## TASK GOAL
Leave out the pictures and repeat the data exactly.

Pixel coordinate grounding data
[Start of Attachment]
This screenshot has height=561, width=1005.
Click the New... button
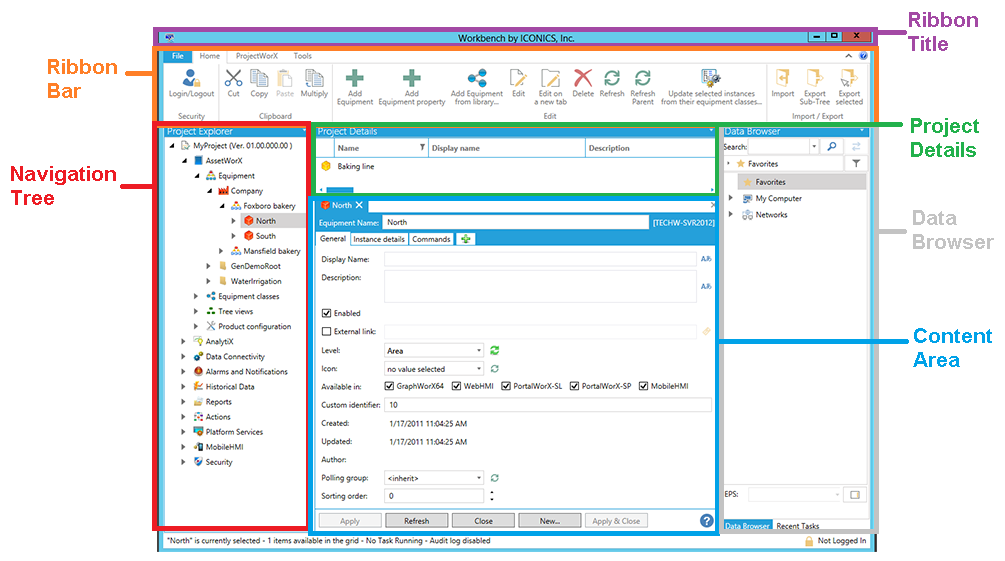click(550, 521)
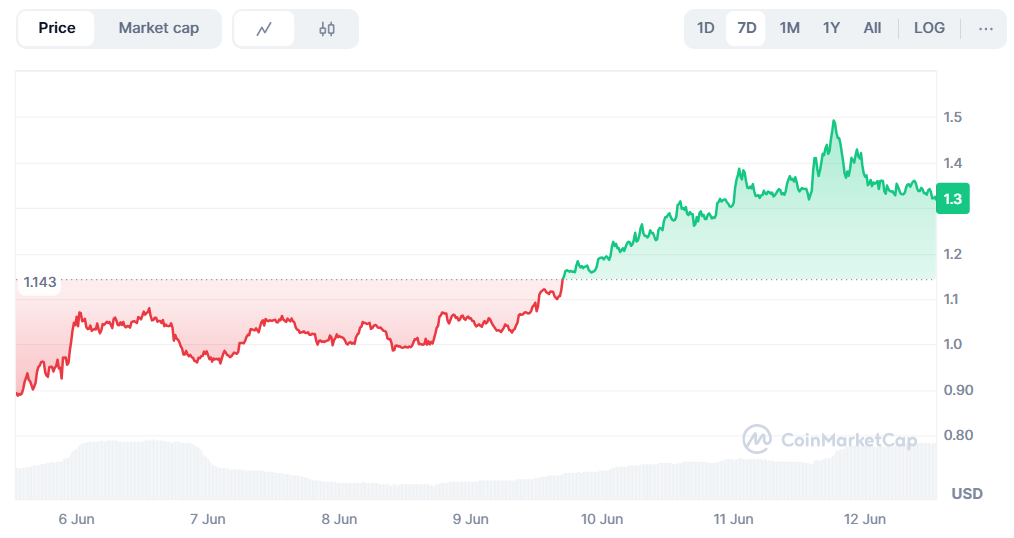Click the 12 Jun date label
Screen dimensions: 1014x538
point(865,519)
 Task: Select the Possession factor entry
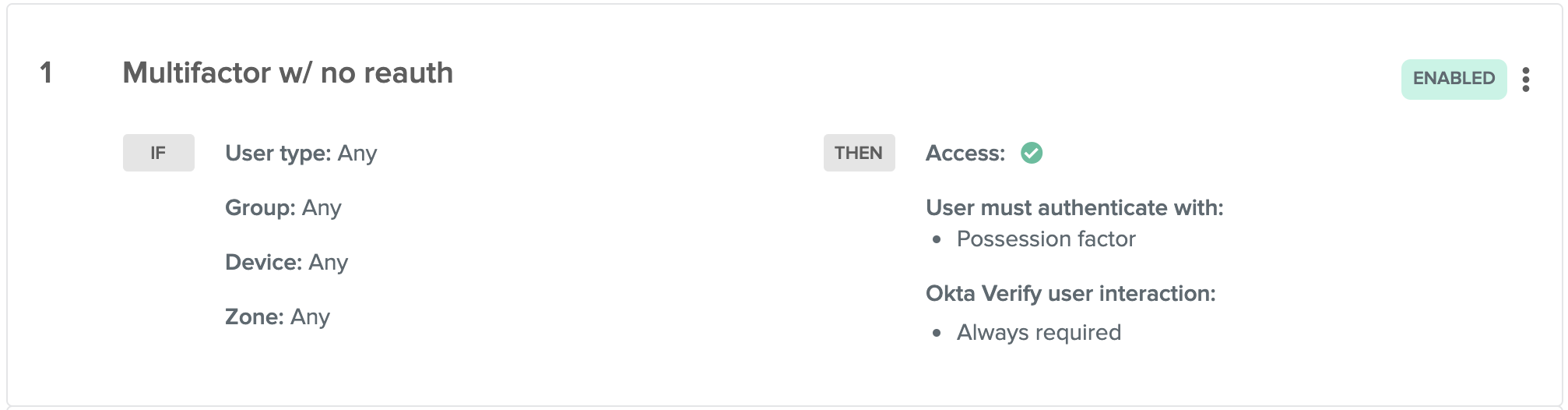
[End of Attachment]
## RESPONSE
This screenshot has height=561, width=1005.
Click the New... button
click(550, 521)
Click the 12 Jun date label
Screen dimensions: 1014x538
point(865,519)
 Task: Select the Possession factor entry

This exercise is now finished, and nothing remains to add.